Advantageously, embodiments of the invention may be used to analyze the relationship between drilling parameters and drilling performance for a select drilling tool assembly drilling a particular earth formation. Additionally, embodiments of the invention may be used to optimize the drilling performance of a given drilling tool assembly. Those skilled in the art will appreciate that other embodiments of the invention exist which do not depart from the spirit of this aspect of the invention.

Further, it should be understood that regardless of the complexity of a drilling tool assembly or the trajectory of the wellbore in which it is to be constrained, the invention provides reliable methods that can be used for predicting the dynamic response of the drilling tool assembly drilling an earth formation.
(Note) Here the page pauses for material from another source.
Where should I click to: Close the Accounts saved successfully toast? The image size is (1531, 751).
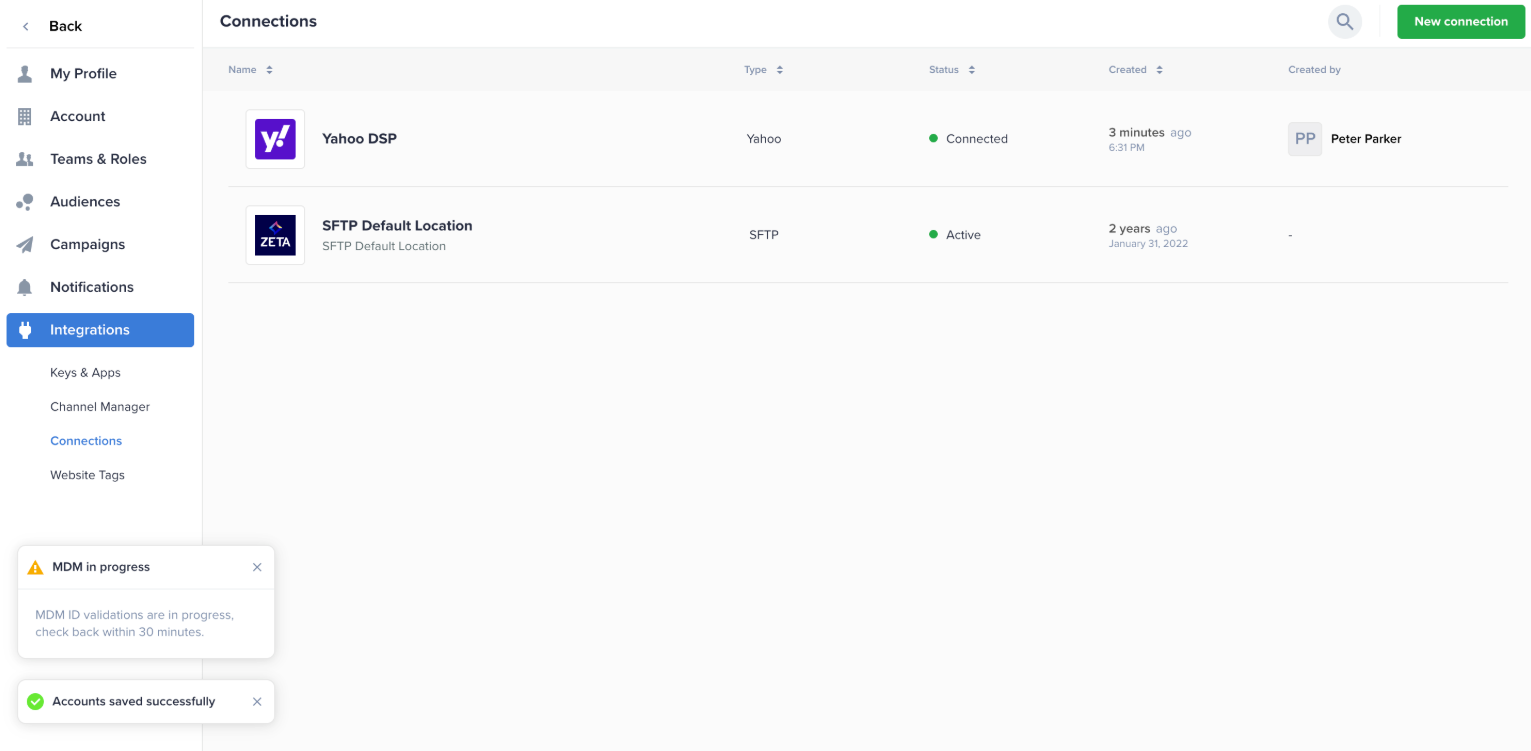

The invention also facilitates designing a drilling tool assembly having enhanced drilling performance, and helps determine optimal drilling operating parameters for improving the drilling performance of a selected drilling tool assembly.

While the invention has been described with respect to a limited number of embodiments and examples, those skilled in the art will appreciate that other embodiments can be devised which do not depart from the scope of the invention as disclosed herein. Accordingly, the scope of the invention should be limited only by the attached claims.